→ **Extrait du texte**
Mercenaires exhumés de Moïse Katumbi : Jean Louis Esambo au CNS face au devoir de sa conscience

En avril 2016, Jean Louis Esambo avait, avec Banyaku Luape, démissionné de la Cour Constitutionnelle en pleine plénière de renouvellement de son tiers pour ne pas cautionner sa mise au pas par le régime Kabila qui avait déjà réussi, en 2016, à faire repousser les élections de deux et maintenir Kabila au pouvoir au delà du délai constitutionnelle. Aujourd’hui, Esambo se retrouve dans un contexte similaire face à sa propre conscience dans un engrenage de manœuvres visant le même objectif, comme avec la résurgence de la vieille affaire des mercenaires de Katumbi qui ne vise qu’à mettre celui-ci hors jeu pour la présidentielle. Que va-t-ils faire ?

→ **Données enregistrées**

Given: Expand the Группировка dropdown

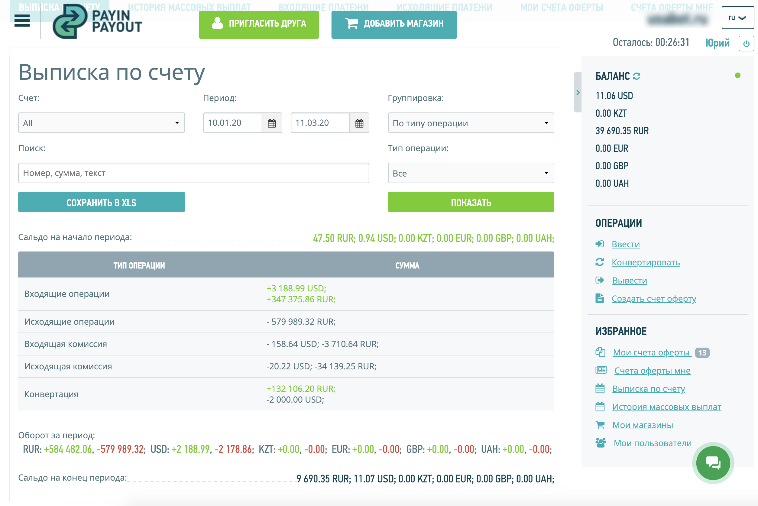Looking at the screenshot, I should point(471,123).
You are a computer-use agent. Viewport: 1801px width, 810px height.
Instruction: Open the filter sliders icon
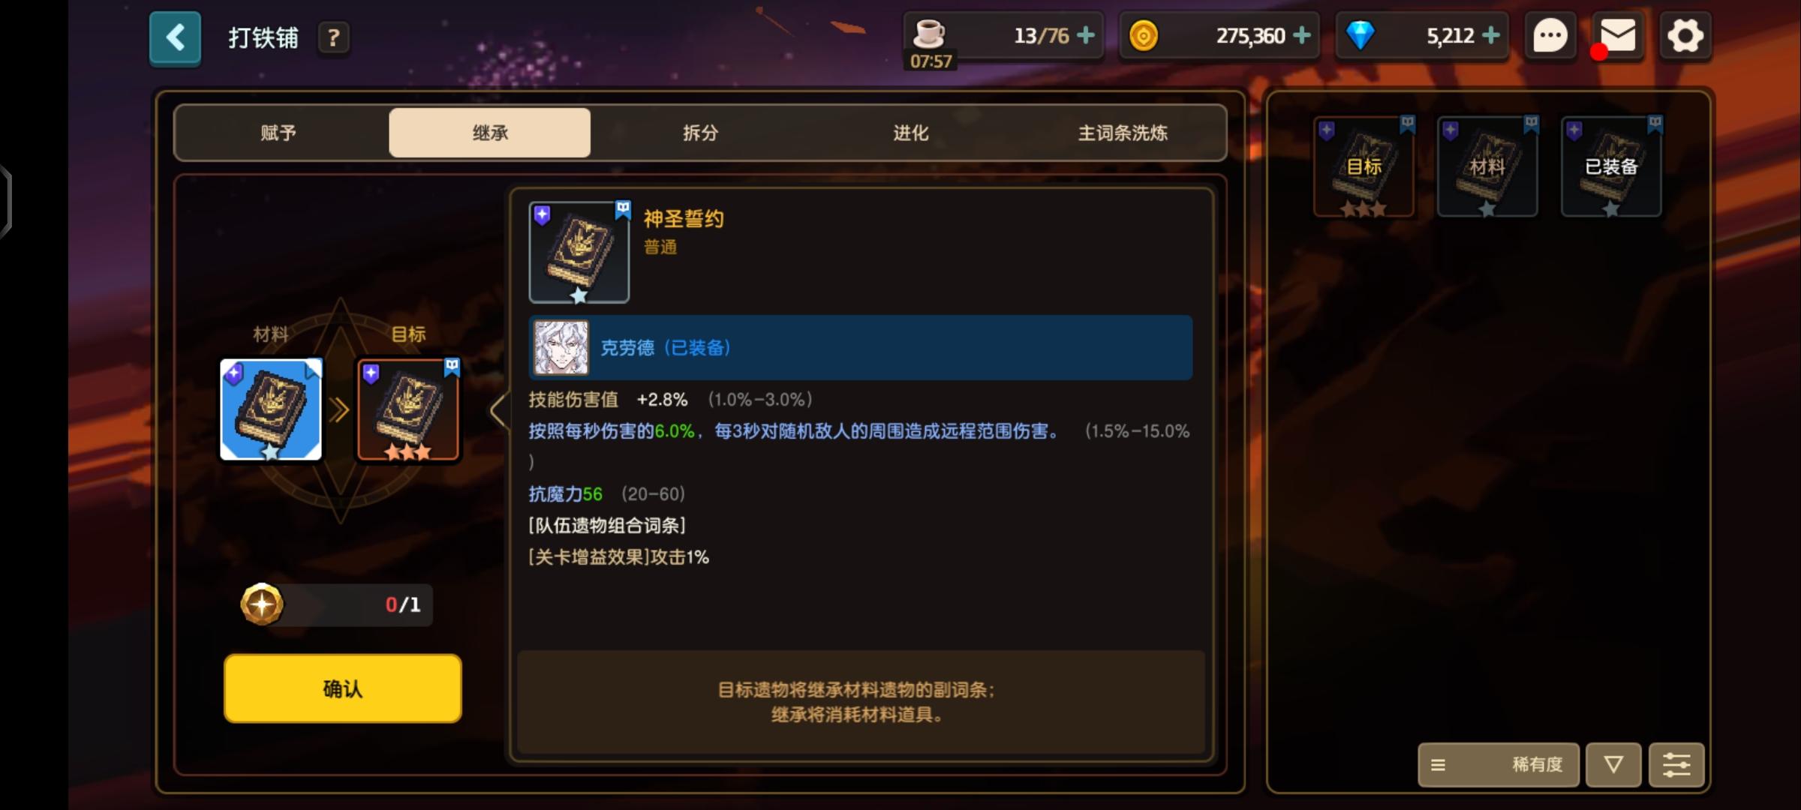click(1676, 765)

→ **Liste des tâches**
[1] Dans l'article sur Jean Louis Esambo, avec qui celui-ci a-t-il démissionné de la Cour constitutionnelle en avril 2016 ?
[2] Poursuivez l'article sur Jean Louis Esambo et l'affaire des mercenaires de Katumbi à partir de sa dernière phrase.

→ **Réponses dans l'ordre**
[1] Avec Banyaku Luape.

[2]
Nouveau spécial de Félix Tshisekedi en matière de sécurité, Jean Louis Esambo, l’éminentissime professeur de droit à l’Unikin, prend ses fonctions au Conseil National de Sécurité (CNS) à un moment bien délicat où vient d’être révélé une suspecte affaire d’exhumation d’un vieux dossier politico judiciaire remontant à sept années déjà. Il s’agit de l’affaire de présumés mercenaires américains que Moïse Katumbi aurait engagés en 2016, sous le régime de Kabila, pour renverser celui-ci.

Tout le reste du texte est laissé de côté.